The pharmacological management mainstay of a renal transplant recipient consists of immunosuppressive agents. The aim of administering these agents is to prevent rejection reactions and to enhance the longevity of the grafted organ. Renal transplantation is the preferred treatment of stage 5 chronic kidney disease (CKD), formerly referred to as end-stage renal disease (ESRD) [1].

Administered immunosuppressive regimens often include two phases. The initial phase, induction therapy, consists of intense immunosuppression during the first few days following transplantation. The second phase, maintenance therapy, includes long-term administration of immunosuppressive agents at relatively low doses. In case of a rejection reaction, a transplant recipient may be administered additional immunosuppressive agents [2].

Induction and maintenance regimen often includes corticosteroids, such as prednisone, hydrocortisone, or methylprednisolone. These have suppressive effects on both humoral and cellular immune mechanisms; however, corticosteroids are associated with a myriad of side effects including hyperlipidemia, osteoporosis, glucose intolerance, vascular disease, and hypertension [3]. Agents administered also include the immunophilin-binding calcineurin inhibitors, cyclosporine A, and tacrolimus, which decrease IL-2 production and limit T-cell activation. Although these agents improve short-term outcomes by preventing rejection reactions, they are attributed with considerable side effects that encompass vasculopathy and nephrotoxicity in the long term [4]. Sirolimus, a more novel agent, inhibits the mammalian target of rapamycin (mTOR) leading to inhibition of lymphocyte growth and differentiation. It is less nephrotoxic but is associated with suppressive effects on the bone marrow, decreased wound healing, and hyperlipidemia [5]. Mycophenolate mofetil (MMF), on the other hand, inhibits inosine monophosphate dehydrogenase thus limiting de novo purine nucleotide synthesis. Inhibition of this pathway primarily impacts lymphocytes.
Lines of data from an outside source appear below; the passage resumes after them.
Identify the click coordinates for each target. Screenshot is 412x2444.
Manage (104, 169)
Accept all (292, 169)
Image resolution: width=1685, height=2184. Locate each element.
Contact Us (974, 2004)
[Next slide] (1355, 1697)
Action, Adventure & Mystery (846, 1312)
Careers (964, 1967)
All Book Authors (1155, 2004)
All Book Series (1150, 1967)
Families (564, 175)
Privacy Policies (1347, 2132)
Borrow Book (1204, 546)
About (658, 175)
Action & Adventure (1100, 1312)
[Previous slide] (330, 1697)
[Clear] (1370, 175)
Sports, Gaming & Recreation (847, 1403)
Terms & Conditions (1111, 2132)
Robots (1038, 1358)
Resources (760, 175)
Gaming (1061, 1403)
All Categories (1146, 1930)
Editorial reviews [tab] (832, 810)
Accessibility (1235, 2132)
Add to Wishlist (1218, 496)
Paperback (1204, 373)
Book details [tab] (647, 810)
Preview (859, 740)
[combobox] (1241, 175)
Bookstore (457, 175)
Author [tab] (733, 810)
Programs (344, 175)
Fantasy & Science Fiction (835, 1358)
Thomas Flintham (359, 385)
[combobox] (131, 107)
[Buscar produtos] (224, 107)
MMF is not associated with nephrotoxicity, hyperlipidemia, or vascular disease; its adverse effects, however, include gastrotoxicity [6]. Other agents include polyclonal and monoclonal antibodies with various cellular and molecular targets in addition to antimetabolites that affect cellular processes.

The use of therapeutic regimens that include a combination of immunosuppressive agents having different mechanisms of action permits the use of lower doses of each and thus reduces the occurrence of toxic side effects. As of yet there is no consensus on the use of a drug combination that would yield optimum results. In this stud, we compared the effects of 2 regimens given to kidney recipients on rejection or loss of graft. One regimen comprised a combination of mycophenolate mofetil, prednisone, cyclosporine A or tacroliamus, and sirolimus (quadruple therapy), and the other excluded sirolimus (triple therapy).

2. Materials and Methods

2.1. Kidney Transplant Recipients

One hundred and five kidney allograft recipients were included in the study. Forty five received a graft from a living-related donor, while 58 received a kidney from a living-unrelated donor. Two recipients received a cadaveric graft. The study population comprised 29 females and 76 males. The mean age was 44.6 (Std. deviation 15.2) with the youngest recipient being 6 years of age and the oldest 73. Rejection or loss of the graft within a maximum period of 3 years following transplantation was recorded (Table 1).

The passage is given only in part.